[ISTRUZIONI]
1. Rispondi a queste domande sulla discussione su «sono stato» e «sono andato»:
(a) Secondo mosquitoinasequindress, che cosa enfatizza «essere andato»?
(b) Di quale verbo Azazel81 ritiene che «stato» sia il participio passato in questo caso?
(c) Che cosa dichiara Nerino di notare per la prima volta?
2. Prosegui la discussione su «sono stato» e «sono andato» a partire dall'ultima frase riportata.

[TESTO]
# Sono stato vs. sono andato



## Chih

Ciao a Tutti!
Ho una domanda su quando si usa essere stato e quando si usa essere andato?
È come inglese o no?
In inglese ad esempio:
I have been to Italy. (Means I went there sometime in the past and now I am not in Italy.)
I have gone to Italy. (Means I went to Italy and now I am still staying in Italy.)

Eppure in italiano:
Sono stato in Italia.
Sono andato in Italia.
I due sono tutti uguali o sono simili, o diversi (come in inglese)?

Un'altra domanda:
In questo caso, questo "stato" è il participio passato di essere o stare?
(Penso che sia essere, ma non sono sicuro.)

Grazie in anticipo!


----------



## mosquitoinasequindress

Ci provo....
Secondo me in italiano la differenza è che *essere stato* è stato in luogo, lo stress ricade sulla "permanenza" in un certo posto; *essere andato* è moto a luogo, enfatizza lo spostamento, il fatto che è stato compiuto un viaggio.
Si tratta di una leggere sfumatura, per es: "Il mese scorso sono andato in Italia ed il volo è stato terribile" 
Riguardo alla seconda domanda, credo anche io sia "essere".


----------



## Nerino

Innanzitutto complimenti per il tuo italiano e per le tue riflessioni linguistiche! Non sono sicuro se in inglese, nella seconda frase che menzioni, l'uso di "gone" implichi di per sè che sono andato in Italia e ci sono restato. Nelle tue frasi italiane, il fatto di usare "andato" invece di "stato" non comunica, secondo me, questa differenza, sarebbe necessario specificare se si è restati oppure no.
Per la seconda domanda non so decidermi, penserei che sia il participio passato di stare ma non ne sono sicurissimo, sentiamo il parere degli altri. (E' la prima volta che noto che essere e stare hanno lo stesso participio passato!) Ciao! ​


----------



## Azazel81

Concordo con Mosquito sulla prima parte, cioè sulla differenza tra "sono andato" e "sono stato".

Mentre per "stato", che io sappia è il participio passato sia di "essere" che di "stare".
E qui (in fondo alla pagina) trovo conferma: http://www.iluss.it/grammatica_free/prossimo_free_demo/text.htm

Ma in questo caso mi pare sia il participio passato di "stare".

EDIT: complimenti anche da parte mia per il tuo Italiano!!!


----------



## Chih

Mi sono venuti altri esempi in mente:
1. He has already gone to Italy. (He went to Italy and now he is not here anymore; he stays in Italy.)
2. He has been to Italy twice. (He went to Italy in the past but now he is not in Italy.)

[DATI REGISTRATI]
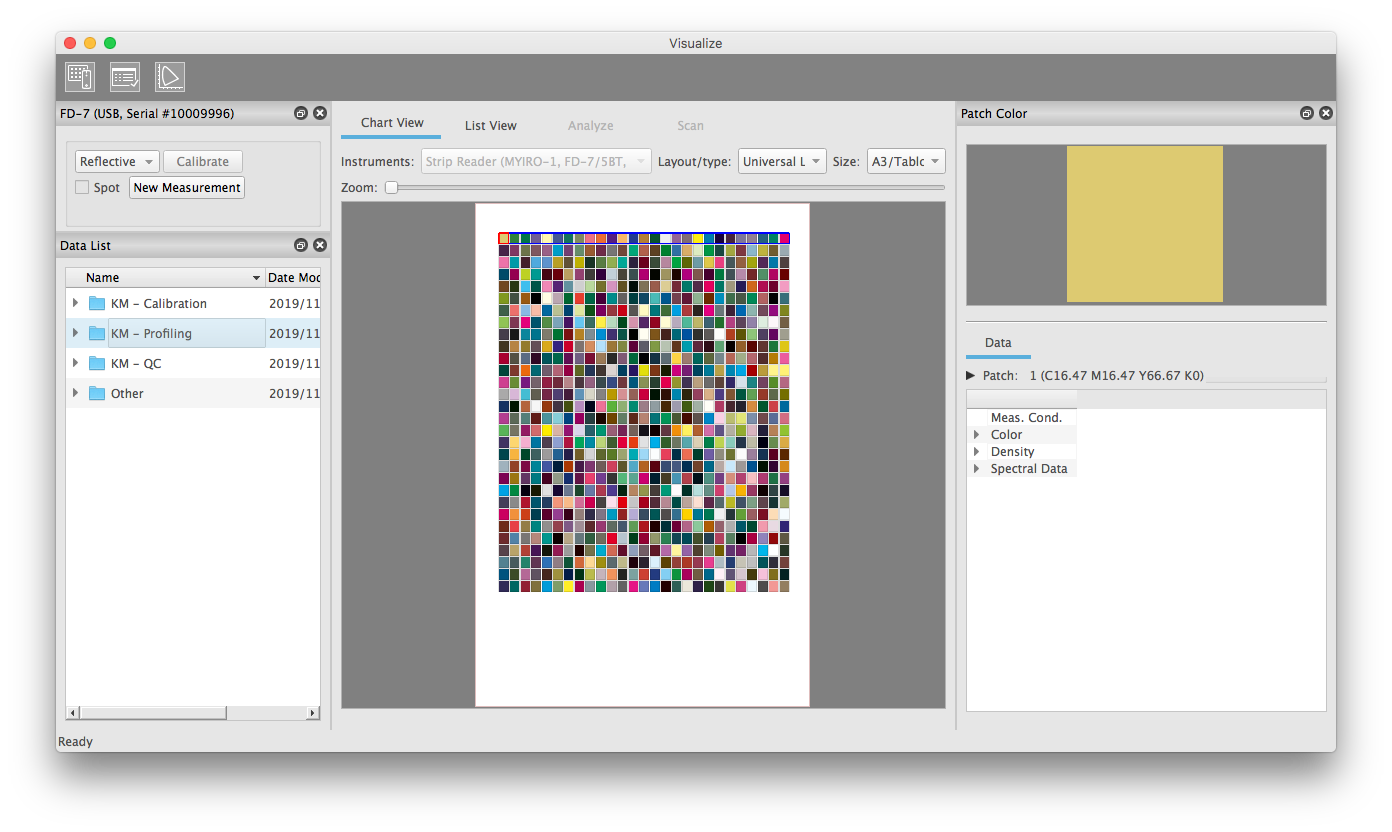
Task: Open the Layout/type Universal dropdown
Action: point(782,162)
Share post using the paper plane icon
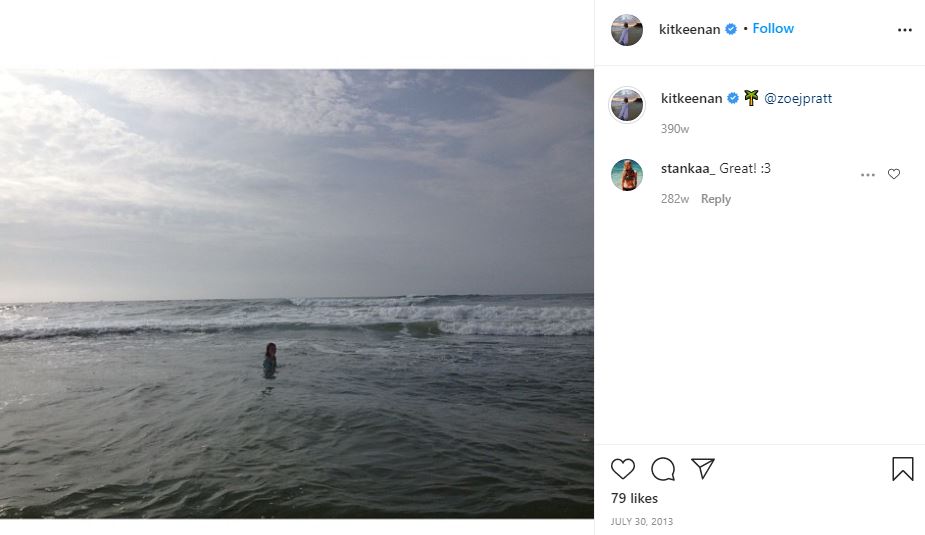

[RISPOSTE ATTESE]
1.
(a) Lo spostamento, cioè il fatto che è stato compiuto un viaggio (moto a luogo).
(b) Del verbo «stare».
(c) Che «essere» e «stare» hanno lo stesso participio passato.

2.
quindi, se voglio tradurre le due frasi:
1. Lui è già andato in Italia.
2. Lui è stato in Italia due volte.
Sono corrette le due frasi?

si può anche dire...
1. Lui è già stato in Italia.
2. Lui è andato in Italia due volte.
o no?

Grazie di nuovo in anticipo!


----------



## Lupen The Third

您好.



Chih said:


> quindi, se voglio tradurre le due frasi:
> 1. Lui è già andato in Italia.





Chih said:


> 2. Lui è stato in Italia due volte.



La frase n° 2 è corretta da un punto di vista grammaticale, ma preferirei comunque dire in un dialogo >
"(lui) è già andato in Italia" . 
"Sono stato" lo userei in periodi in cui si specifica che l'azione è stata conclusa 

>Sono stato in Cina l'anno scorso<



Chih said:


> Sono corrette le due frasi?






Chih said:


> si può anche dire...
> 1. Lui è già stato in Italia.





Chih said:


> 2. Lui è andato in Italia due volte.



Anche queste due frasi sono dunque corrette ma, secondo me, suonerebbero ancor più "italiane" se le riscrivessi come:
Lui è già stato in Italia tante volte.
Lui è già andato in Italia due volte.



Chih said:


> Grazie di nuovo in anticipo!


再见!


----------



## Leo57

Chih said:


> I have gone to Italy. (_Means I went to Italy and now I am still staying in Italy.)  _Not quite



   Hi there
Unfortunately, in this particular instance, we can't use "gone". (to go)
If you are now in Italy (after living somewhere else) then the statement is:
for example:  
  I came to Italy in July.  (and I am still here)
    Last year I went to Italy.   (I am back home again now)
However, you can say:  Mark has gone to Italy (= I am here and he is there)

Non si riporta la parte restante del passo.